You've probably heard the complaint: "I tried [insert latest AI agent] and it gave me junk. AI is overhyped." The real problem? You're asking a mechanic to build a house without providing blueprints. The agent isn't the weak link—your setup is. After spending more time than I'd like figuring this out, here's a workflow that consistently delivers results.
1. Pick the Model That Fits the Task
Match the model to the job. A sprinter (like Haiku) can attempt a complex distributed system architecture, but the answer won't be production-ready. Your job is to align model capabilities with the problem's complexity.

When to Use a Compact Model
For well-defined tasks with clear specs, acceptance criteria, and enumerated edge cases, a lighter model like Sonnet handles it fine.
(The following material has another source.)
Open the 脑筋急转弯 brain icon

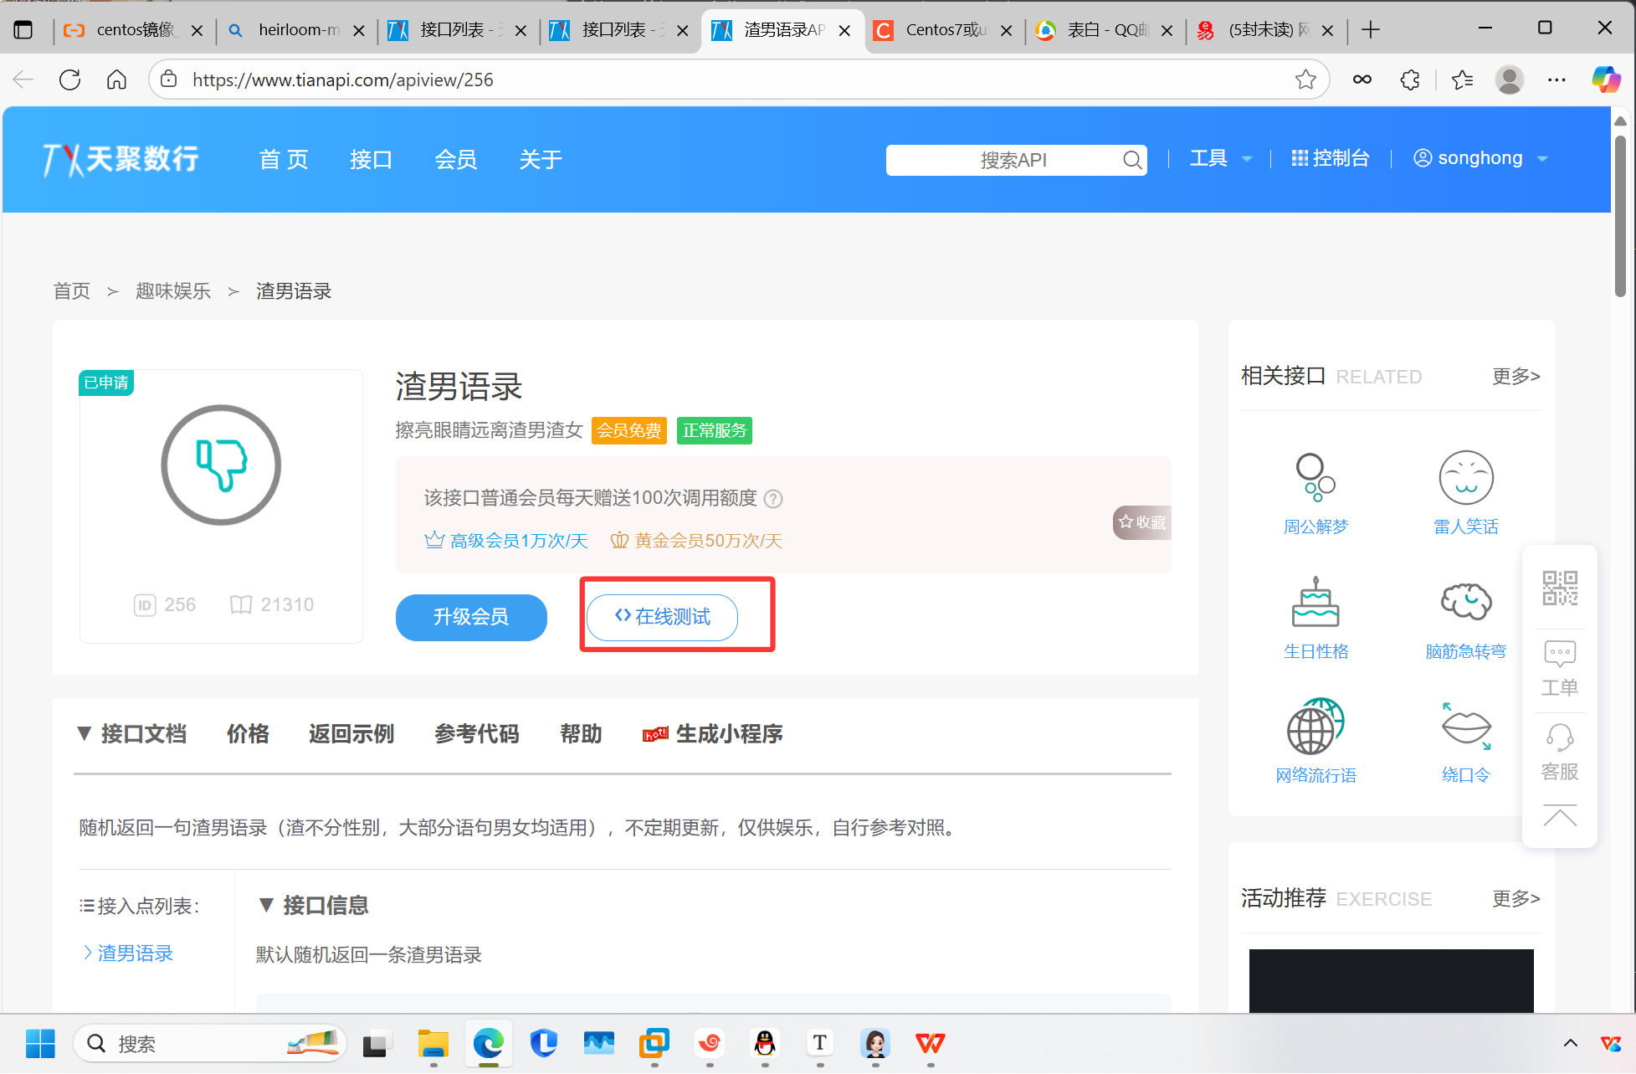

You'll spend more time reviewing the output, but you'll save money and spot flaws in your own specifications faster—a hidden benefit.
When to Use a Larger Model
If the feature is a tangled mess and you can't (or won't) break it down, hand the whole thing to a more capable model like Opus. You don't need to scope every subproblem, but you must define the complete solution. "Make it work" is not a valid requirement—it's a desperate wish the agent won't understand. A cheap model with precise specs beats an expensive model with vague feelings every time.
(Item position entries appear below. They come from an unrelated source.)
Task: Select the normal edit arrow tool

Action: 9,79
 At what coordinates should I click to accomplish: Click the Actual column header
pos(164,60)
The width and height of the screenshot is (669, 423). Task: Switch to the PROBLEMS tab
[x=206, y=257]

2. Plan in Conversation, Touch Code Last
I spend hours—many hours—talking through a problem before writing a single line of code. The AI becomes my rubber duck with attitude (I code that in because annoying accolades distract from the goal: a solid plan).
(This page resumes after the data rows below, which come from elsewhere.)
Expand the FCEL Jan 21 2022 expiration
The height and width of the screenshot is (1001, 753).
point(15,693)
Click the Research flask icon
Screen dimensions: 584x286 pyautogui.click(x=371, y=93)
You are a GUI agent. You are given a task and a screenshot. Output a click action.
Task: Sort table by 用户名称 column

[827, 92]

What to Cover in Your Planning Chat
- Meaningful tech stack – What tools and frameworks are involved.
- Desired outcome – The concrete result you want.
- Acceptance criteria – How you'll know it's done right.
- Test scenarios – Positive, negative, error, edge, weird, and seen.
- Explicit non-goals – What you are not building, to avoid scope creep.
Skip these steps and start prompting with "build me a thing," and you'll get a thing—just not your thing.

3. Maintain One Source of Truth
Stop duplicating instructions across multiple files. Pick one file—I use AGENTS.md—as the single source of truth, then create one-line markdown links from other files (like copilot-instructions, CLAUDE.md, GEMINI.md) pointing back to it. This gives you one file to manage instead of four.
Rules vs. Skills
If a rule is always true—for you as the operator or across an entire project—it doesn't belong in a skill. Skills are loaded only when triggered; instructions are loaded every time. Know which you need and use accordingly. The model should maintain AGENTS.md as it works—you don't need a separate MEMORY.md to muddy the waters. When the AI keeps violating the same rule, don't add another file; update the single source of truth.
Conclusion: Fix Your Setup, Fix Your Results
The agent isn't the problem—your setup is. Pick the right model, plan before coding, and maintain a single source of truth. None of this is clever, but it works. Start applying these principles, and you'll stop blaming the AI and start getting better results.